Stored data

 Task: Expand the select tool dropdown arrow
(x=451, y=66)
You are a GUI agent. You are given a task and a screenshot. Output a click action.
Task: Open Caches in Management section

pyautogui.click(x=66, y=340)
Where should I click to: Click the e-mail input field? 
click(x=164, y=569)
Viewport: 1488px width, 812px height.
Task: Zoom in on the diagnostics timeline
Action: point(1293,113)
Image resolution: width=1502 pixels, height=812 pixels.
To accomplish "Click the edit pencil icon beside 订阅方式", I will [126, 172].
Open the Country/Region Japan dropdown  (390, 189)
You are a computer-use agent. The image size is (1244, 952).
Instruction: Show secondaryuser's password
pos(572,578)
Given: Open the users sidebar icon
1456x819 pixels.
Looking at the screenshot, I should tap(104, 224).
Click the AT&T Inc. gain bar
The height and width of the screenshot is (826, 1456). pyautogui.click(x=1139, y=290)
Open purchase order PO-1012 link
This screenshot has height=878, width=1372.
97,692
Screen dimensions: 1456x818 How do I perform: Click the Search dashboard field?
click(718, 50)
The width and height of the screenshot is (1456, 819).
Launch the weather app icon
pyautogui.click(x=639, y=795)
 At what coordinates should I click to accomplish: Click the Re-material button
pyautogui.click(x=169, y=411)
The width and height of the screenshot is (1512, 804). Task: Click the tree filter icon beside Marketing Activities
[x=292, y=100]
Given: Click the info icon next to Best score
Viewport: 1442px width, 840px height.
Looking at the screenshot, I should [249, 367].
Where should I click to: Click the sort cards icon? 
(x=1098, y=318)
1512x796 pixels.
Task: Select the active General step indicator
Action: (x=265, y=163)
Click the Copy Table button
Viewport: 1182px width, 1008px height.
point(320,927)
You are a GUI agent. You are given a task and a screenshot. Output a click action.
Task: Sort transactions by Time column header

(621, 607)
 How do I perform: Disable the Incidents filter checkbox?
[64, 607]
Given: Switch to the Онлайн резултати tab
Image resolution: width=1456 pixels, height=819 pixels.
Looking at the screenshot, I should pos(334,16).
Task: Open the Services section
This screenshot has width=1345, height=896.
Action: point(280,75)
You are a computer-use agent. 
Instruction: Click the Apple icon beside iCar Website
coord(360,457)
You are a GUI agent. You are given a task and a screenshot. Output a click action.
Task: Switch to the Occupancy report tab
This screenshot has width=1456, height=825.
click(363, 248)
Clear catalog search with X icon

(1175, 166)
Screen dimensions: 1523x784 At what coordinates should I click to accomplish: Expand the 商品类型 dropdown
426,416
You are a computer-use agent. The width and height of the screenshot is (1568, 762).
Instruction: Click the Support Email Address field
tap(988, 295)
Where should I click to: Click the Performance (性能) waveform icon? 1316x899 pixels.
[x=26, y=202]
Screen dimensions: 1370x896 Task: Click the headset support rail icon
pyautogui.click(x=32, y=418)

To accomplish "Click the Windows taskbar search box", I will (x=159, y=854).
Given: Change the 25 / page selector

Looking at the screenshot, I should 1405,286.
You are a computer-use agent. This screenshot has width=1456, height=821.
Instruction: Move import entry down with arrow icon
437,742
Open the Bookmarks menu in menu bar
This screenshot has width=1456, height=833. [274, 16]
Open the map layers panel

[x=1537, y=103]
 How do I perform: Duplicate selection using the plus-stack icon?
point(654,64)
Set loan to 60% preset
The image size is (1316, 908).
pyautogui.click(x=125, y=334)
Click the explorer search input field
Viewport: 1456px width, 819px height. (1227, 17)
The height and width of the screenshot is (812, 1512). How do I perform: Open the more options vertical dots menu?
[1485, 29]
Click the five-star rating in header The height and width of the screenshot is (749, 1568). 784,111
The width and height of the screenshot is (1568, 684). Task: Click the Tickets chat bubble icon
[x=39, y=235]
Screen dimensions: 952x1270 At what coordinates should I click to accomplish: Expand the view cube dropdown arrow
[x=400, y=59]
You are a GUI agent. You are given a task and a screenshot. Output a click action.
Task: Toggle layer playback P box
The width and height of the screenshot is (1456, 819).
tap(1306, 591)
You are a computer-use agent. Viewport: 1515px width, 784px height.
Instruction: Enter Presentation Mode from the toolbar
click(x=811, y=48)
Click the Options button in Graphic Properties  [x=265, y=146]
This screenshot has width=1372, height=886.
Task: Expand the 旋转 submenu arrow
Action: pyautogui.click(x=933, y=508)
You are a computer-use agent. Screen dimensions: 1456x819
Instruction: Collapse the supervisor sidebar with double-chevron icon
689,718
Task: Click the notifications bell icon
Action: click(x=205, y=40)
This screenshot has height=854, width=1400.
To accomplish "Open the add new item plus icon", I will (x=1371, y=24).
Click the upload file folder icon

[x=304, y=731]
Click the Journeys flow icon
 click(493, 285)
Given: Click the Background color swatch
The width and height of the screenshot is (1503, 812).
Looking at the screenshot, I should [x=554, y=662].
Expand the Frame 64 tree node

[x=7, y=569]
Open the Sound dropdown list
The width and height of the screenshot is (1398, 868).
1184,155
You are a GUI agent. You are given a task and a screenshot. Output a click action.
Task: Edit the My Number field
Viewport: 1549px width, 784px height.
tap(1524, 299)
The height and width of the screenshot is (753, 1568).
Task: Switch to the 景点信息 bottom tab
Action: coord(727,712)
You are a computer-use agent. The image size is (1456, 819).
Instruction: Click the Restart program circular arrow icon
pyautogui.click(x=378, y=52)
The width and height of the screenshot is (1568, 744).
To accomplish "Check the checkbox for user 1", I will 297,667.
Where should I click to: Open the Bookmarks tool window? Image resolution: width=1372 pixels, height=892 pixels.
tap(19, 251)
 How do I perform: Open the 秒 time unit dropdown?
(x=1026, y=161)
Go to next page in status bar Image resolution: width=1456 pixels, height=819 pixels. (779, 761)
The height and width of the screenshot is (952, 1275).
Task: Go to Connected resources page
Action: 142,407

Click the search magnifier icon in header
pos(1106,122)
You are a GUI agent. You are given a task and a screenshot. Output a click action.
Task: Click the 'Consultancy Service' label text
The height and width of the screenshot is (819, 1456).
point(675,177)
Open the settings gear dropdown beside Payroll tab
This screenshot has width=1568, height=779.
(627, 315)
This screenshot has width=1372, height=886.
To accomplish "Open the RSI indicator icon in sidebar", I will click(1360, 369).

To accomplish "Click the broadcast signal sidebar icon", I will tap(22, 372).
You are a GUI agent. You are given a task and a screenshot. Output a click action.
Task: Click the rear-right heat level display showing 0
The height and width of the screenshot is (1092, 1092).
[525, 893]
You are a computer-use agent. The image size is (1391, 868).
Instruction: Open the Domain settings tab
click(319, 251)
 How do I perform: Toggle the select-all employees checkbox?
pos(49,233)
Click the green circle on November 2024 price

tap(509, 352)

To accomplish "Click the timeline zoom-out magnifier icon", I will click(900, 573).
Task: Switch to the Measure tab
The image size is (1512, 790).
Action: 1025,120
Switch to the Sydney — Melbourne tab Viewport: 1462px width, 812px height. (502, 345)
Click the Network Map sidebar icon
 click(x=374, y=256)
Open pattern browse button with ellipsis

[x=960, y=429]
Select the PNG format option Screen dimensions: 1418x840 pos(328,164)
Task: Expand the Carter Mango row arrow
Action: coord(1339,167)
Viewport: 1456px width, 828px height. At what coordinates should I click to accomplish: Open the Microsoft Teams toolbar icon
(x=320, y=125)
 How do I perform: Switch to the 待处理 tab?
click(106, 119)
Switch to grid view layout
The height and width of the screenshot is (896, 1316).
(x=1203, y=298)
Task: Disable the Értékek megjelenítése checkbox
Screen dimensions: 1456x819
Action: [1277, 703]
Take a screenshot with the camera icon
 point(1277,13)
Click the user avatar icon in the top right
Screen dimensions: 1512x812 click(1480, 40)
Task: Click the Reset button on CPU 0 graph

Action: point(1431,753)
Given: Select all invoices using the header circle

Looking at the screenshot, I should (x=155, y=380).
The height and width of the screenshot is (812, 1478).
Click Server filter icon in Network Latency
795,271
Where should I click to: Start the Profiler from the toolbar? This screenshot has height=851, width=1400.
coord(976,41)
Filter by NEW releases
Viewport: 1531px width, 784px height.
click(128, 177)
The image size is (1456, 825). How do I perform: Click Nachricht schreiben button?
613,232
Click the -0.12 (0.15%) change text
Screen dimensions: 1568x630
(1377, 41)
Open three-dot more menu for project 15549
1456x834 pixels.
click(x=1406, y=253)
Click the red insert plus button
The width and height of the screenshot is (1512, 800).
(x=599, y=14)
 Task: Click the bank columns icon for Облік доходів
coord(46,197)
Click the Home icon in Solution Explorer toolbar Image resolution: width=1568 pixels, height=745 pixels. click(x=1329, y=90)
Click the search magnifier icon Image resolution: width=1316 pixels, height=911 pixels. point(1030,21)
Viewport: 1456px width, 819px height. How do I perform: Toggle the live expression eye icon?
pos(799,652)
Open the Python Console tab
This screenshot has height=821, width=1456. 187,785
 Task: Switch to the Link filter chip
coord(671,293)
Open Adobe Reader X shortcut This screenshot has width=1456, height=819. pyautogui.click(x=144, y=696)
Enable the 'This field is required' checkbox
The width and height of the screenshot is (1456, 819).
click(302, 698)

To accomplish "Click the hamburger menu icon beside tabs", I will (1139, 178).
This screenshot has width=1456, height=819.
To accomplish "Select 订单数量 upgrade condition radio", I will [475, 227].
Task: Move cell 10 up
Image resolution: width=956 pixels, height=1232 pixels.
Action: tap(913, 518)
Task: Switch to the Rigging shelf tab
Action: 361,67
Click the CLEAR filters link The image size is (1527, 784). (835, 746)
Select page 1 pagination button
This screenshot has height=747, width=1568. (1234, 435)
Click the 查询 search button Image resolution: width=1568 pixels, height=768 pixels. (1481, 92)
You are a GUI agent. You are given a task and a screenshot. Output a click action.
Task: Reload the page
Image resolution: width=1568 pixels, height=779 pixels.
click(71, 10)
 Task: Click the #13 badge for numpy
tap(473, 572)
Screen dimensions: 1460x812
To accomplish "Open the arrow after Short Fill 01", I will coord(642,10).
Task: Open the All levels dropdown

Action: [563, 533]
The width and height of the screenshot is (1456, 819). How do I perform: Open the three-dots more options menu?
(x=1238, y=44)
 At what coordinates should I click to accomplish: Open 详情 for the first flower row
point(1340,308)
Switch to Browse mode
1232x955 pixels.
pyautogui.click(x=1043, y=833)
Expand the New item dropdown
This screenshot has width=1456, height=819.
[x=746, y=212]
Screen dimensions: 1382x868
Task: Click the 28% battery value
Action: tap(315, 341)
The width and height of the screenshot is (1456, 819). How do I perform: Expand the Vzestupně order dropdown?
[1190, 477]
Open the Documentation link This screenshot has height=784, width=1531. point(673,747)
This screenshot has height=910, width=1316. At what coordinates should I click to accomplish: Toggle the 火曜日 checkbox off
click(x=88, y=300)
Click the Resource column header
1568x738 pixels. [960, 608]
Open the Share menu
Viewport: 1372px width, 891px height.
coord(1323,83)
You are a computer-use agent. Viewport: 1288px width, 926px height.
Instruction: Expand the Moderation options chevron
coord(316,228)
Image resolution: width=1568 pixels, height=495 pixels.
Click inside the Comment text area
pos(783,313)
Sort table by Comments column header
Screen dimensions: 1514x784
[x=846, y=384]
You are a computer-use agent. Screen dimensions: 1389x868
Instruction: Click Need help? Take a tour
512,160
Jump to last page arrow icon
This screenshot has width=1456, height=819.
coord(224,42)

WHAT YOU NEED TO DO
Could you reproduce exactly the lines of the entries above, from the one with "Open the map layers panel" through the one with "Task: Edit the My Number field", and nothing else?

OUTPUT OF THE EXERCISE
Open the map layers panel

[x=1537, y=103]
 How do I perform: Duplicate selection using the plus-stack icon?
point(654,64)
Set loan to 60% preset
The image size is (1316, 908).
pyautogui.click(x=125, y=334)
Click the explorer search input field
Viewport: 1456px width, 819px height. (1227, 17)
The height and width of the screenshot is (812, 1512). How do I perform: Open the more options vertical dots menu?
[1485, 29]
Click the five-star rating in header The height and width of the screenshot is (749, 1568). 784,111
The width and height of the screenshot is (1568, 684). Task: Click the Tickets chat bubble icon
[x=39, y=235]
Screen dimensions: 952x1270 At what coordinates should I click to accomplish: Expand the view cube dropdown arrow
[x=400, y=59]
You are a GUI agent. You are given a task and a screenshot. Output a click action.
Task: Toggle layer playback P box
The width and height of the screenshot is (1456, 819).
tap(1306, 591)
You are a computer-use agent. Viewport: 1515px width, 784px height.
Instruction: Enter Presentation Mode from the toolbar
click(x=811, y=48)
Click the Options button in Graphic Properties  [x=265, y=146]
This screenshot has width=1372, height=886.
Task: Expand the 旋转 submenu arrow
Action: pyautogui.click(x=933, y=508)
You are a computer-use agent. Screen dimensions: 1456x819
Instruction: Collapse the supervisor sidebar with double-chevron icon
689,718
Task: Click the notifications bell icon
Action: click(x=205, y=40)
This screenshot has height=854, width=1400.
To accomplish "Open the add new item plus icon", I will (x=1371, y=24).
Click the upload file folder icon

[x=304, y=731]
Click the Journeys flow icon
 click(493, 285)
Given: Click the Background color swatch
The width and height of the screenshot is (1503, 812).
Looking at the screenshot, I should [x=554, y=662].
Expand the Frame 64 tree node

[x=7, y=569]
Open the Sound dropdown list
The width and height of the screenshot is (1398, 868).
1184,155
You are a GUI agent. You are given a task and a screenshot. Output a click action.
Task: Edit the My Number field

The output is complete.